Parentage. Birth implies parentage and the reciprocal duties of parent and children. These may be considered under two heads: (A) the reciprocal duty of support; (B) the parental power and its consequences.

A. The reciprocal duty of support.

The reciprocal duty of support between parents and children. A father must support his children,[1] i.e. he must supply them with necessary food, clothing, shelter, medicine, and elementary instruction.[2] The duty extends to emancipated children[3] (i.e. to such as have reached or are deemed to have reached full age), if they have not sufficient means for their ovm support;[4] and it includes illegitimate[5] as well as legitimate children or further descendants.[6] The obligation is personal and ends with the father's death.[7] The father does not escape liability by the fact that he has made other provision for a son, which the son has lost or squandered.[8]

The mother likewise is liable, together with the father during his lifetime, and solely after his death. The mother of illegitimate children is liable for their support.[9] In case of divorce, both parents may be required to maintain the children according to their means.[10] The obligation of support ceases if the children are able by their industry or from their own means to support themselves.[11] The duty is reciprocal.

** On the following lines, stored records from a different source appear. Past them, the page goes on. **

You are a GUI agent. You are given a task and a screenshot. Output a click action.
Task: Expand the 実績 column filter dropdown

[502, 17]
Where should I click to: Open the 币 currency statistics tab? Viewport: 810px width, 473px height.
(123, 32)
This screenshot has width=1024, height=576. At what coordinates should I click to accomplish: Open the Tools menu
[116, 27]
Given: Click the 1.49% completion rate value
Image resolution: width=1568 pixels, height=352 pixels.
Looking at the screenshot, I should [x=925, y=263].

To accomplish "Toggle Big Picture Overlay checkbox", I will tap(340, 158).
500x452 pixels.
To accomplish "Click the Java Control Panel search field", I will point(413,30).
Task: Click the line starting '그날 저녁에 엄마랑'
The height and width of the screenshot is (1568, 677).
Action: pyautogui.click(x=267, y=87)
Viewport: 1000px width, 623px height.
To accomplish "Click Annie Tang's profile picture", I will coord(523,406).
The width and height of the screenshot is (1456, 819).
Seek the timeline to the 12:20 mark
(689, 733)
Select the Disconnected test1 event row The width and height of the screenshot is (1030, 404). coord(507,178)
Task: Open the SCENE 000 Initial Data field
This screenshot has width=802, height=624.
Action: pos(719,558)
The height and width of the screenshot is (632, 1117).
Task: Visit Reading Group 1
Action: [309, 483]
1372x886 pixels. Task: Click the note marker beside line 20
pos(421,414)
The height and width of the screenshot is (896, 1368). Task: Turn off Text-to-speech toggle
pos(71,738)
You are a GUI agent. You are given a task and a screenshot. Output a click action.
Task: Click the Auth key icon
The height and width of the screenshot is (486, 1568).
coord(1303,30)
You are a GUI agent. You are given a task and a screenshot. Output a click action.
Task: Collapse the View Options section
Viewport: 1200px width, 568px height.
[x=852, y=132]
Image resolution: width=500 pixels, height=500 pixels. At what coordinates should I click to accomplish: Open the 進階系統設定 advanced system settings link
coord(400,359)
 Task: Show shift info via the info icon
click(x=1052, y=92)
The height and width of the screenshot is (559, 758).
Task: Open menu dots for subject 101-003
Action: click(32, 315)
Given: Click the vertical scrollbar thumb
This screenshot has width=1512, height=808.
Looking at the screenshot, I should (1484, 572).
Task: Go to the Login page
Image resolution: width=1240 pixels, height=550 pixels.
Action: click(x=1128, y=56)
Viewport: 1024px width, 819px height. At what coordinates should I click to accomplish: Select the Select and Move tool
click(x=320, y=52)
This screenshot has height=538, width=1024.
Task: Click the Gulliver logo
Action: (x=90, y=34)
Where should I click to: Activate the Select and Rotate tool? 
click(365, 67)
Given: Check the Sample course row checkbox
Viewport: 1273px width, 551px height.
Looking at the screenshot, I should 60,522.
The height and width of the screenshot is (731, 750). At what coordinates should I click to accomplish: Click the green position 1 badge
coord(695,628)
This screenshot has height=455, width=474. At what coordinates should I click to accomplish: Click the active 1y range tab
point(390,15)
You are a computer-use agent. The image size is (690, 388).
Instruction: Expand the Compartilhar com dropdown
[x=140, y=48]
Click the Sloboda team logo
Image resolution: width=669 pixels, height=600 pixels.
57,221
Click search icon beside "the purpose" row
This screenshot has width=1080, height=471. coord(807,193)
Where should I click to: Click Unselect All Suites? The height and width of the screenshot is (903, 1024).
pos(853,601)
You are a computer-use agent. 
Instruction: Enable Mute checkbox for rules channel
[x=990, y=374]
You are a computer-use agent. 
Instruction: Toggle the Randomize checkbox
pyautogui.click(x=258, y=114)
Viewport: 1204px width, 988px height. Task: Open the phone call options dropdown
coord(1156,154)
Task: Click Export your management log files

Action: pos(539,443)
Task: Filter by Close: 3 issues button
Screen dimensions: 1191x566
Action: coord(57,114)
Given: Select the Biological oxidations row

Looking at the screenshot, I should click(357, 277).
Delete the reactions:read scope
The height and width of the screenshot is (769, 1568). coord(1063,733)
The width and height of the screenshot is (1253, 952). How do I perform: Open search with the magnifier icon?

Children must maintain their parents,[12] and if they are minors or lunatic the Court may charge the cost of maintenance upon their estate.[13] In every case the proper process to enforce this duty is not an action but petition to the Court.[14]

B. The parental power and its consequences.

The parental power and its consequences. Parental power, or, as it is also called, natural guardianship, has little in common with the patria potestas of the Civil Law.[15] Van der Linden writes:

‘The power of parents over their children differs very much among us from the extensive paternal power among the Romans. It belongs not only to the father, but also to the mother, and after the death of the father to the mother alone. It consists in a general supervision of the maintenance and education of their children and in the administration of their property. It gives the parents the right of demanding from their children due reverence and obedience to their orders, and also in case of improper behaviour to inflict such moderate chastisement as may tend to improvement. Parents may not be sued by their children without leave of the Court, termed venia agendi.[16] No marriage can be contracted by children without the consent of their parents. The parents are entitled on their decease to provide for the guardianship of their children.’[17]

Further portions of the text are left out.